CRITIQUES DE LIVRES

ILS ONT CONQUIS L'HIMALAYA

par Bernard PIERRE.

(Ed Plon, Paris 1979)

(Revue " La Montagne et Alpinisme" - No 119, 1980)

 

En alpinisme comme en tout autre domaine à notre époque, l'histoire marche vite. Dans l'Himalaya, semble-t-il, plus encore qu'ailleurs. Vingt ans d'efforts, entre les deux guerres mondiales, n'avaient pas permis la conquête d'un seul des quatorze "plus de 8000". Treize d'entre eux ont été gravis en dix ans à peine, entre 1950 et 1960 ; et le dernier en 1964.

Dès lors a commencé (selon une évolution parallèle à celle qu'avaient connue les Alpes) la conquête, d'une part, de sommets moins élevés mais souvent plus difficiles que les premiers ; et, d'autre part, la conquête systématique des voies, de plus en plus ardues et à des altitudes parfois extrêmes. D'où la nécessité de bilans successifs marquant les différentes phases de ce processus, opérant la synthèse des résultats acquis et définissant le sens de l'évolution en cours. Le livre de Bernard Pierre me semble bien répondre à ces impératifs, et venir à son heure.
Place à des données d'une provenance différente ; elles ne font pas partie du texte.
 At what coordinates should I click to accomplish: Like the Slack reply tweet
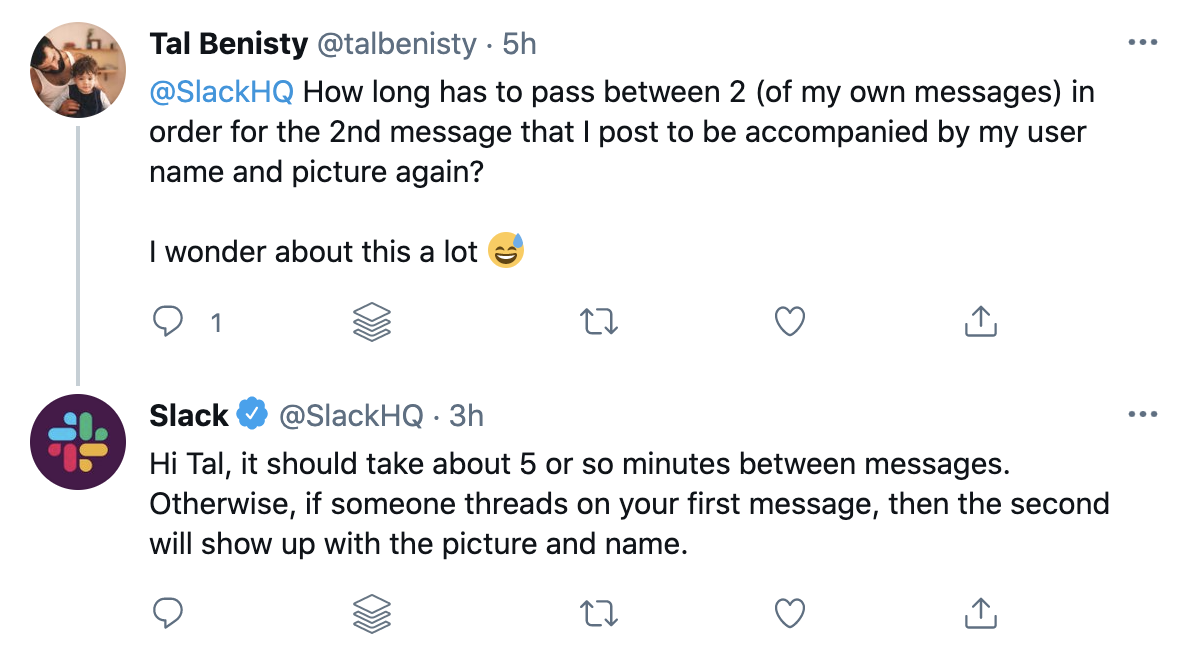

II s'ouvre de but en blanc sur un beau récit de l'aventure tragique et presque mythique de Mallory et Irvine à l'Everest. Procédé heureux, qui, d'emblée, plonge le lecteur dans un climat d'émotion et d'épopée qui subsistera, animant l'exposé historique.

 

Après une relation rapide des premières explorations du XIXe et du début du XXe siècles (et non sans avoir salué au passage l'étonnante aventure au K2, dès 1909, du Duc des Abruzzes, ce précurseur), on entre dans le vif du sujet avec la série des expéditions anglaises à l'Everest par le versant nord entre 1921 et 1938. C'est la partie la plus développée du livre, et l'on sent dans ces pages la particulière dilection de l'auteur. Les autres grandes aventures de l'entre-deux guerres (Kangchenjunga, Nanga Parbat et ses deux tragédies, K2, Nanda Devi) sont aussi relatées plus brièvement. Dix lignes seulement sur la première et la seule expédition himalayenne française de cette époque, au Hidden Peak, sous le commandement d'Henry de Ségogne récemment disparu. C'est peu... Vient ensuite la période de la grande conquête : les 8 000, tous les 8 000, tombant les uns après les autres à une cadence accélérée. Et enfin ce que, paraphrasant une formule célèbre, Bernard Pierre baptise "le temps de l'Himalaya fini" : un nouveau mode de conquête, systématique, des innombrables sommets mais aussi de la difficulté, et comprenant une reconquête des plus hauts sommets, sans oxygène cette fois ce qui change tout ! II faut noter aussi l'apparition d'expéditions très légères, de style alpin. Le livre nous conduit jusqu'aux toutes dernières victoires de 1978, et même à certaines de 1979.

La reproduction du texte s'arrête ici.